Segundo Nicaquela, a forma como os monumentos e locais históricos são apresentados tende a suavizar a violência do passado. “O discurso oficial e patrimonial eufemiza práticas cruéis e discriminatórias, transformando locais de sofrimento em simples pontos turísticos ou símbolos neutros, desprovidos do peso da dor colectiva”, sublinhou.

O investigador recordou que a Ilha de Moçambique, a chamada “Rampa da Escravidão”, as antigas feitorias, as plantações de sisal e algodão, bem como a Fortaleza e as linhas férreas coloniais, constituem marcas visíveis da escravatura no norte do país. No entanto, essas marcas raramente são interpretadas como espaços de memória crítica. “Ao serem descontextualizados, estes lugares deixam de contar a verdadeira história”, acrescentou.

A sua investigação baseou-se em relatos orais de residentes com idades entre 18 e 85 anos, que trouxeram à tona sentimentos de indignação, tristeza e revolta. Muitos afirmaram que a escravatura não é apenas uma página distante do passado, mas um fenómeno que atravessou gerações, afectando profundamente a identidade local. “A memória persiste, mas o modo como é ensinada e preservada não faz justiça à dor vivida”, resumiu o académico.

Para Nicaquela, a descolonização do conhecimento não pode restringir-se à academia, devendo ser um projecto amplo e participativo. Envolve, segundo explicou, a colaboração de pedagogos, historiadores, geógrafos, artistas e líderes comunitários na reconstrução da narrativa histórica. “É nas vozes locais, nos testemunhos de quem viveu e herdou estas experiências, que se encontra a chave para ressignificar a nossa memória colectiva”, defendeu.

- **QUESTÃO PROPOSTA 1**:
No texto sobre a memória da escravatura, qual era a idade dos residentes cujos relatos orais serviram de base à investigação?
- **QUESTÃO PROPOSTA 2**:
Segundo o texto sobre a memória da escravatura, por que Nicaquela defende que a descolonização do conhecimento deve incluir as vozes locais e não ficar restrita à academia?

- **EXTRATOS DA LISTAGEM**:

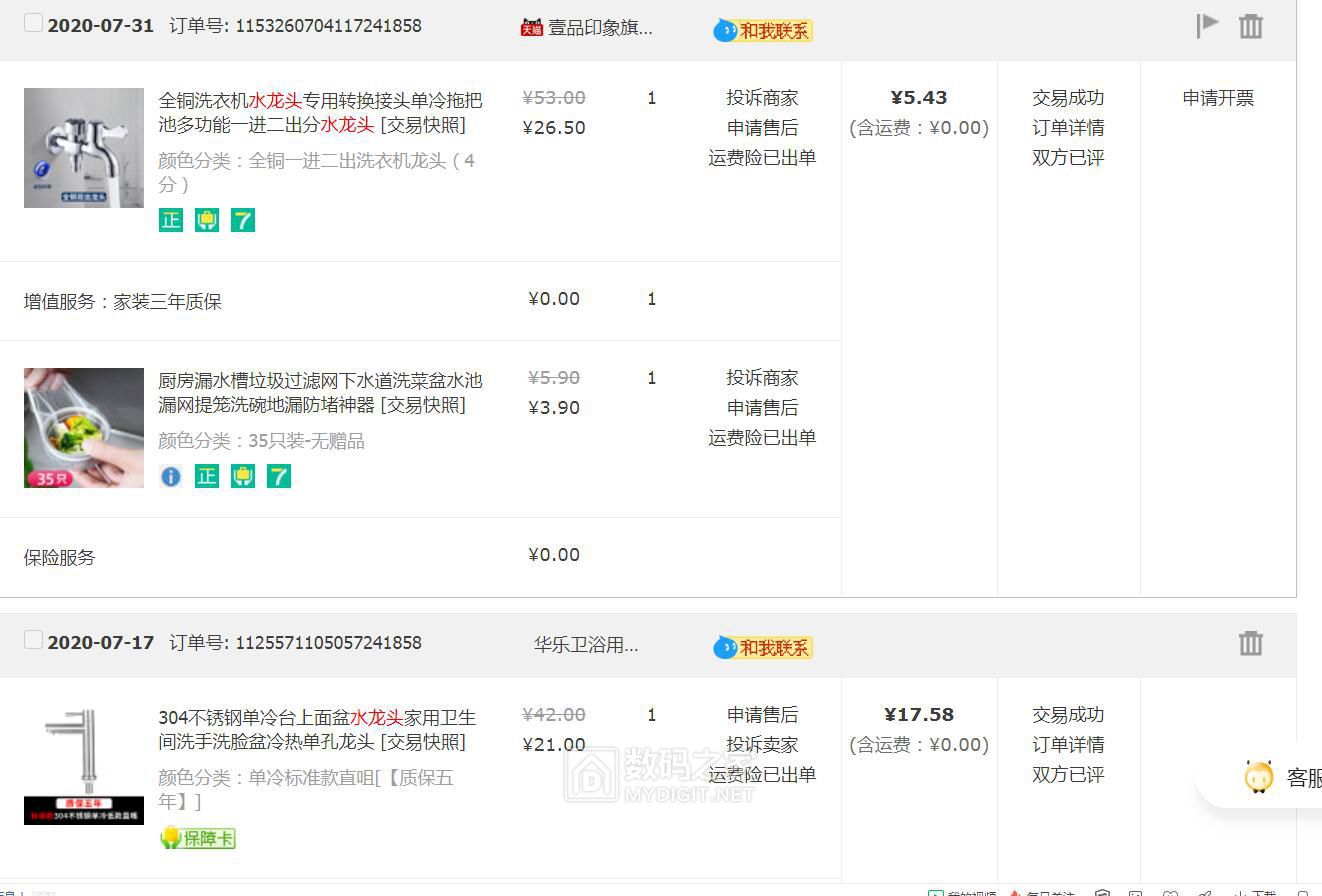Click 申请售后 for the 304 stainless faucet
The width and height of the screenshot is (1322, 896).
click(x=762, y=715)
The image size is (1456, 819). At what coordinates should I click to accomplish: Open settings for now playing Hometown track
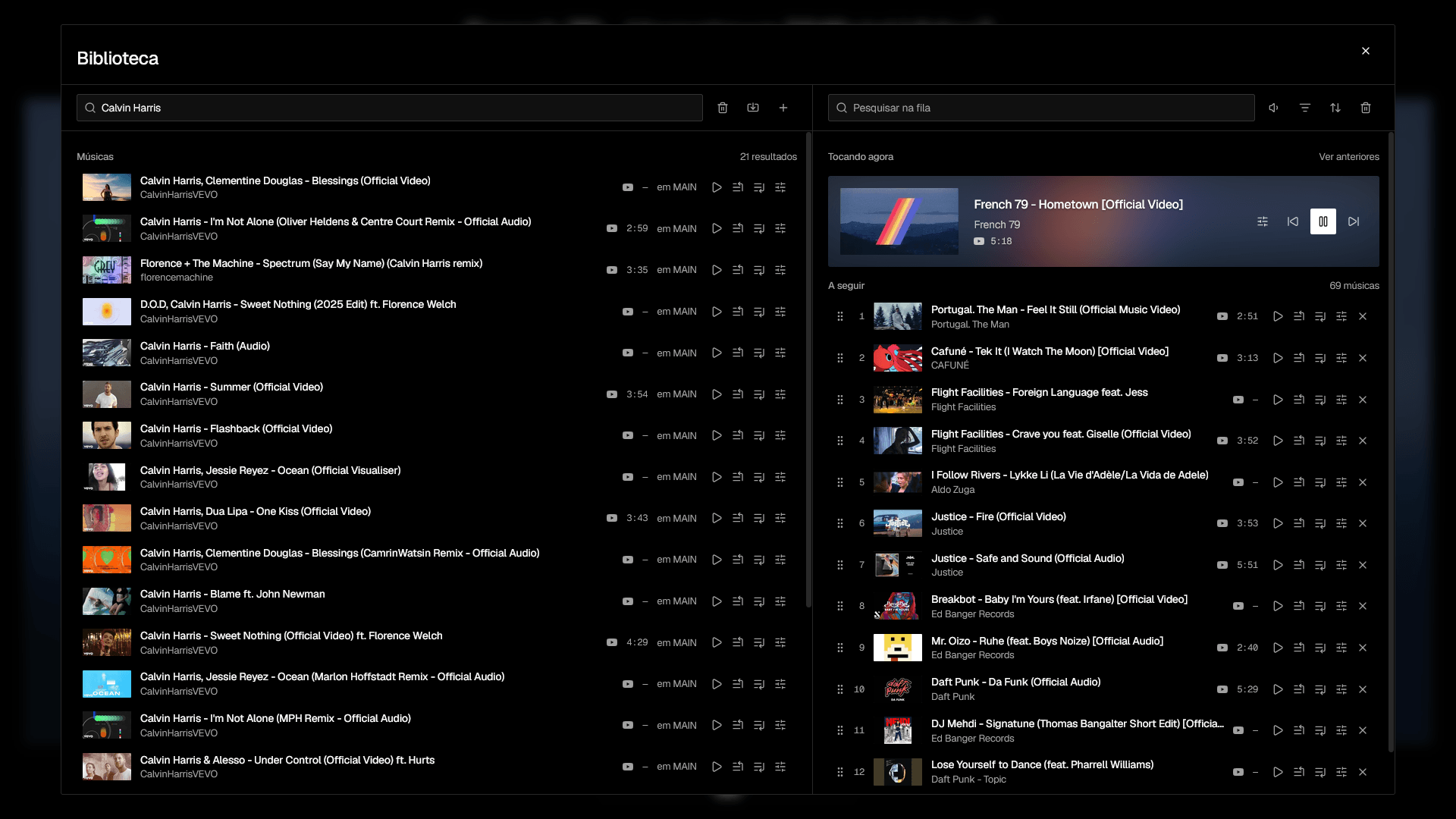[x=1263, y=221]
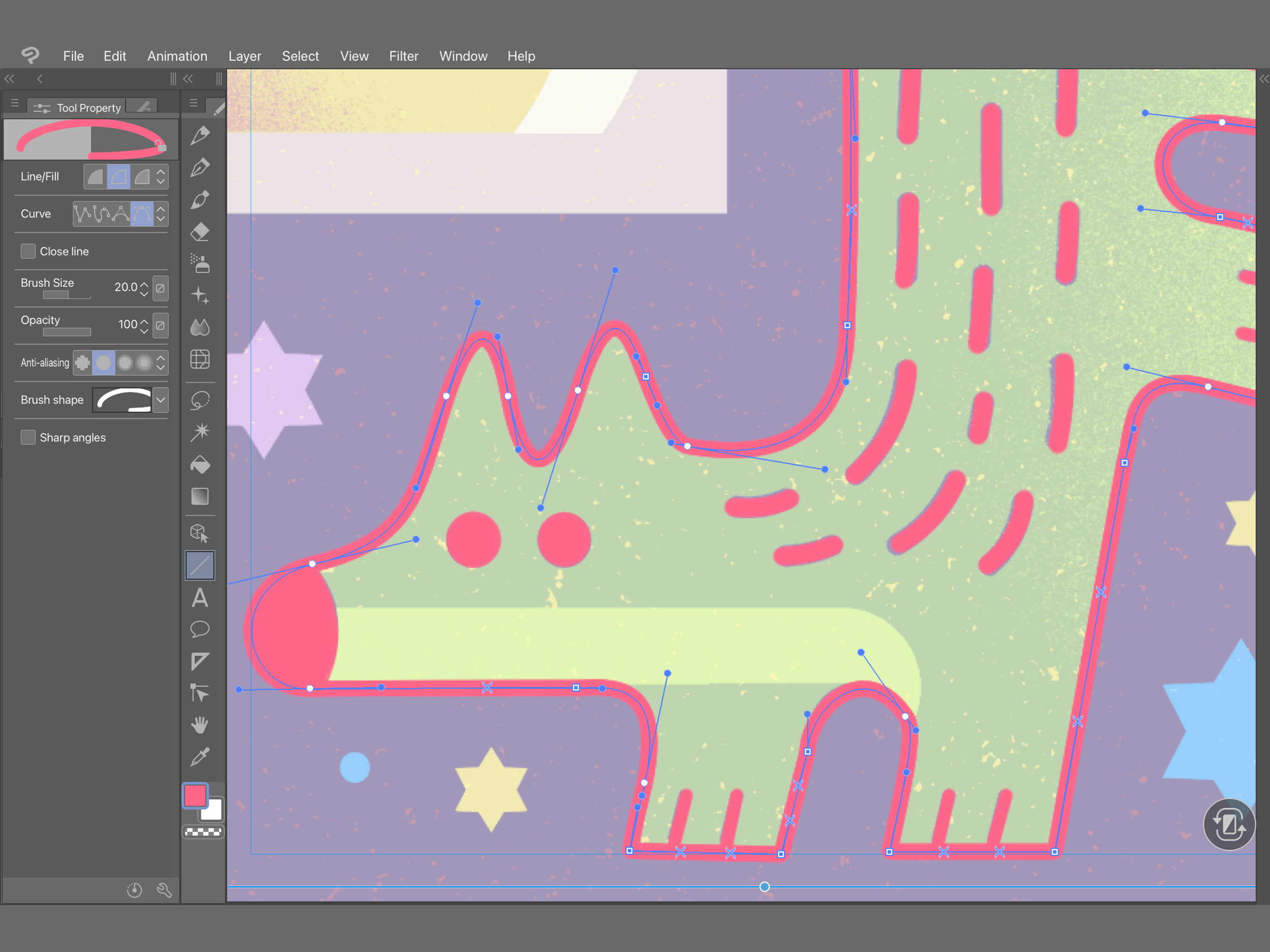1270x952 pixels.
Task: Select the Fill bucket tool
Action: (x=200, y=464)
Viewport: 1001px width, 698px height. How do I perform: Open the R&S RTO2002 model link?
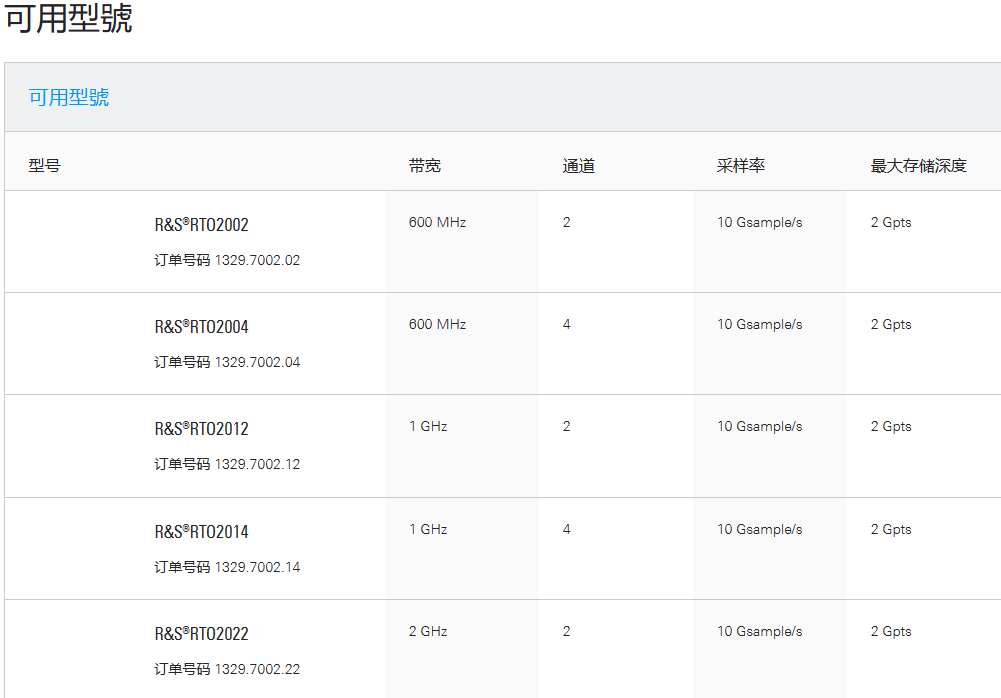coord(201,225)
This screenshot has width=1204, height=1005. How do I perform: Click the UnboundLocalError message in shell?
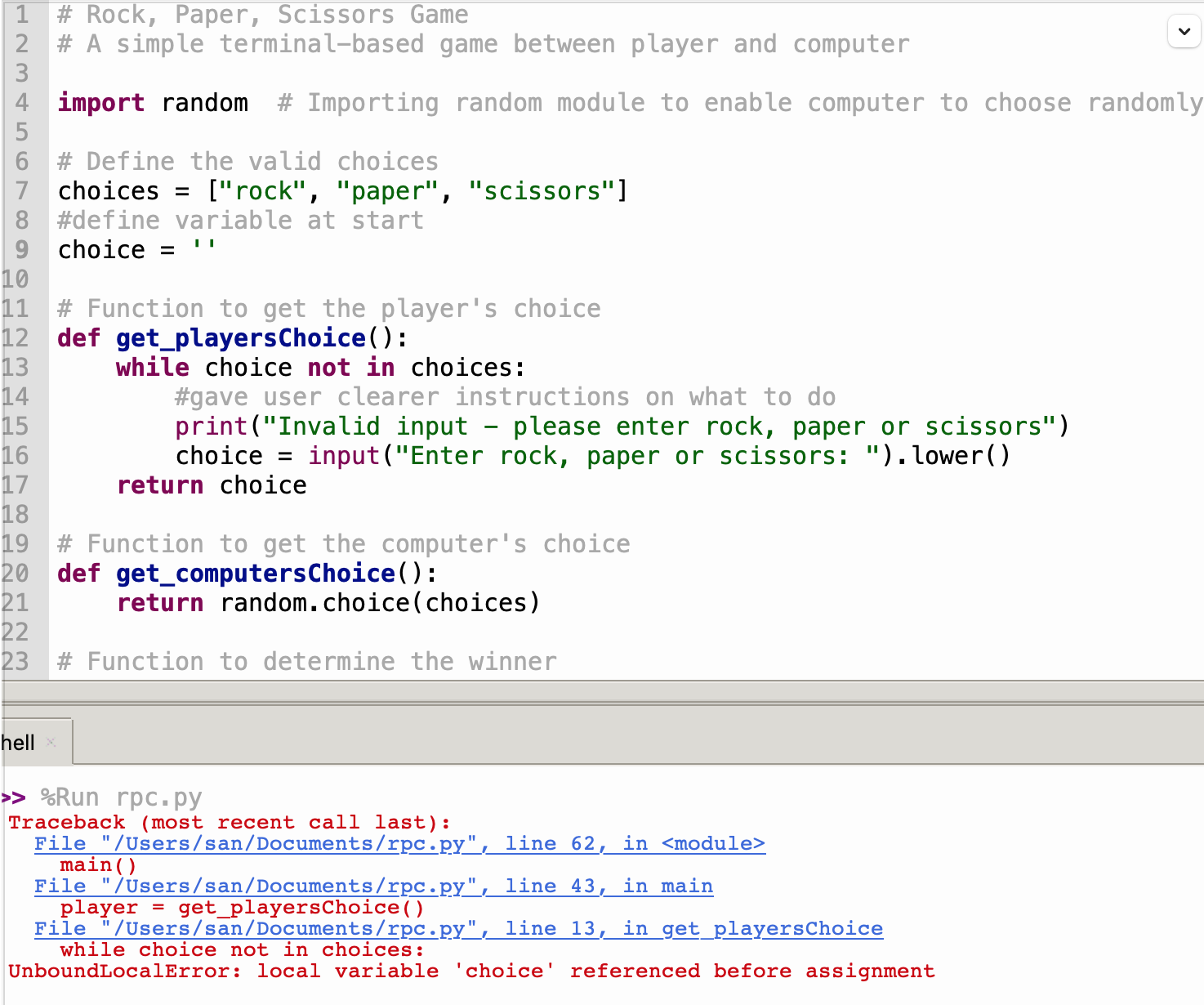(470, 971)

- **RESPOSTA DO EXERCÍCIO 1**:
Os residentes tinham idades entre 18 e 85 anos.

- **RESPOSTA DO EXERCÍCIO 2**:
Para Nicaquela, é nas vozes locais que se encontra a chave para ressignificar a memória colectiva. Essas vozes são os testemunhos de quem viveu e herdou as experiências da escravatura.